Statement – Floods in Bosnia and Herzegovina, Croatia and Serbia

Statement by Zsuzsanna Jakab, WHO Regional Director for Europe


Communities in Bosnia and Herzegovina, Croatia and Serbia have been severely affected by floods triggered by cyclone Tamara and the associated heavy rainfall, hitting large areas in all 3 countries since 13 May 2014. The immediate impact of the disaster was the loss of over 40 lives, and the need to evacuate over 85 000 people to temporary shelters. Economic damage is calculated to be in the order of hundreds of millions of euros.

On behalf of WHO, I wish to express my sincere condolences to the affected populations, those who have lost their relatives and friends, and those who have lost their home and belongings. This is the time to show our deepest sympathy but also to react forcefully to this tragedy. I commend the timely and pertinent response of the ministers of health of Bosnia and Herzegovina, Croatia and Serbia to the situation and the dedication of the health workforce.

In the immediate aftermath of the flooding, WHO/Europe has offered all its support to the 3 affected countries. Emergency, environmental and communications experts are working closely with the WHO country offices and local health authorities to address the immediate health needs. These include:

  • shipping emergency health kits with essential medicines and supplies, each covering the basic needs of 10 000 people over a 3-month period for treatment of acute and chronic diseases;
  • mobilizing supplies from the United Nations humanitarian response depots in Brindisi, Italy and Dubai, United Arab Emirates, with the financial support of Italy, Norway and the Russian Federation;
  • deploying water purification equipment;
  • making plans for water, sanitation, and safe drinking water after the floods have receded; and
  • providing public health advice to the affected communities on their return home.
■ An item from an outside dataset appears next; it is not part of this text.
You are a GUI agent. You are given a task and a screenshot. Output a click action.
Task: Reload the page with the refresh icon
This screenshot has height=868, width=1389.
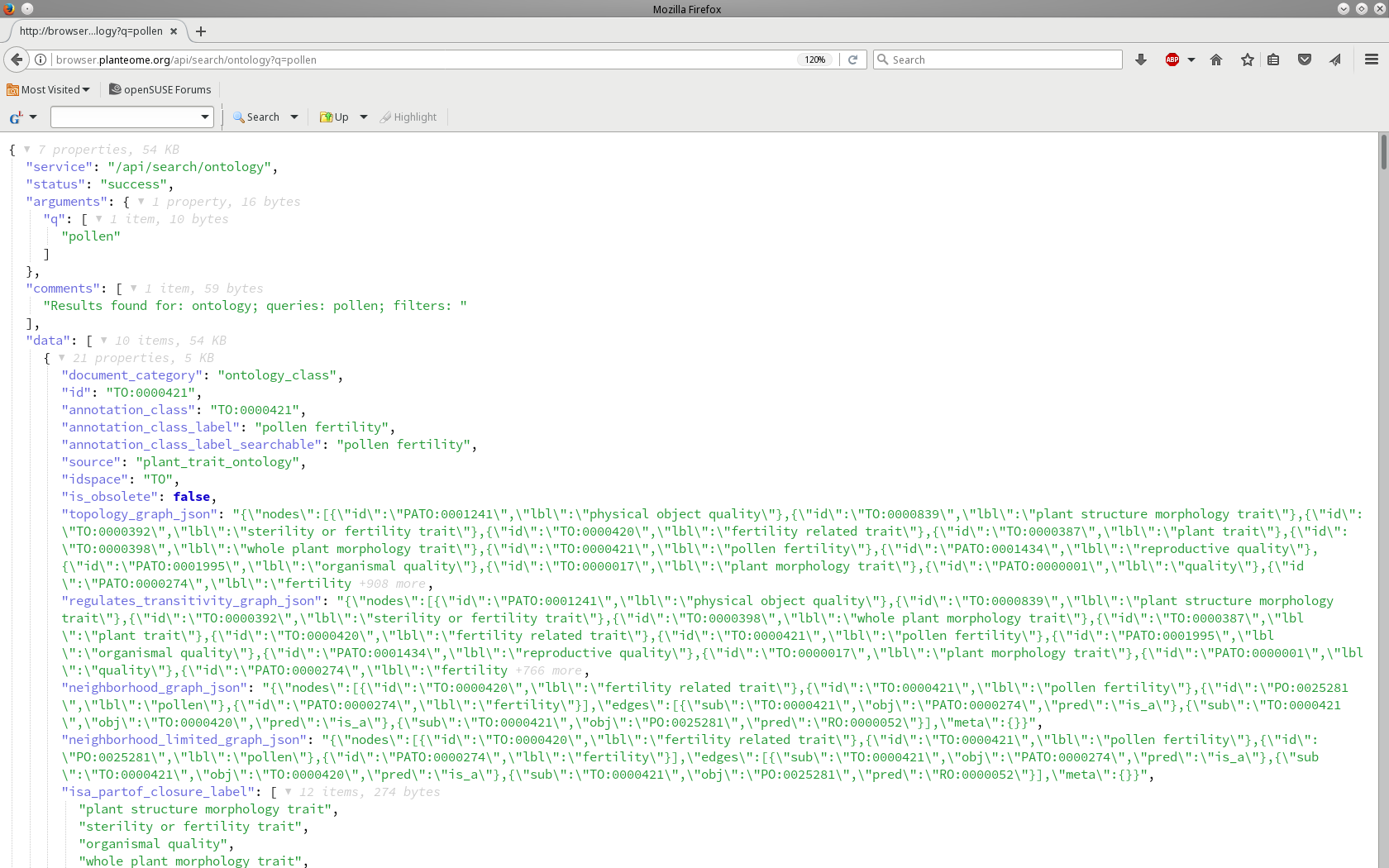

The WHO internal alert level was raised according to the Emergency Response Framework to coordinate the response and deploy experts in support of the relief efforts. A water and sanitation specialist from the WHO European Centre for Environment and Health in Bonn, Germany, is working with Serbian health authorities on site. A number of experts in emergency preparedness and response, environmental sciences and communicable diseases are expected to reach Bosnia and Herzegovina and Serbia next week to assist in the aftermath of the disaster.

Action will focus on the surveillance and prevention of water- and vector-borne diseases; strengthening disease surveillance and early warning systems for communicable diseases; the recovery of damaged health facilities; and the prevention of health risks when the waters start to recede from industrial and chemical pollution, impaired sanitation, unsafe water and food, as well as psychosocial disorders. Of particular concern is the forecast rise in temperature that is likely to lead to increased mosquito breeding in a region that is endemic for West Nile fever.

Finally, WHO is closely coordinating resource mobilization with partners, including a submission to the United Nations Central Emergency Response Fund (CERF) for financing life-saving interventions.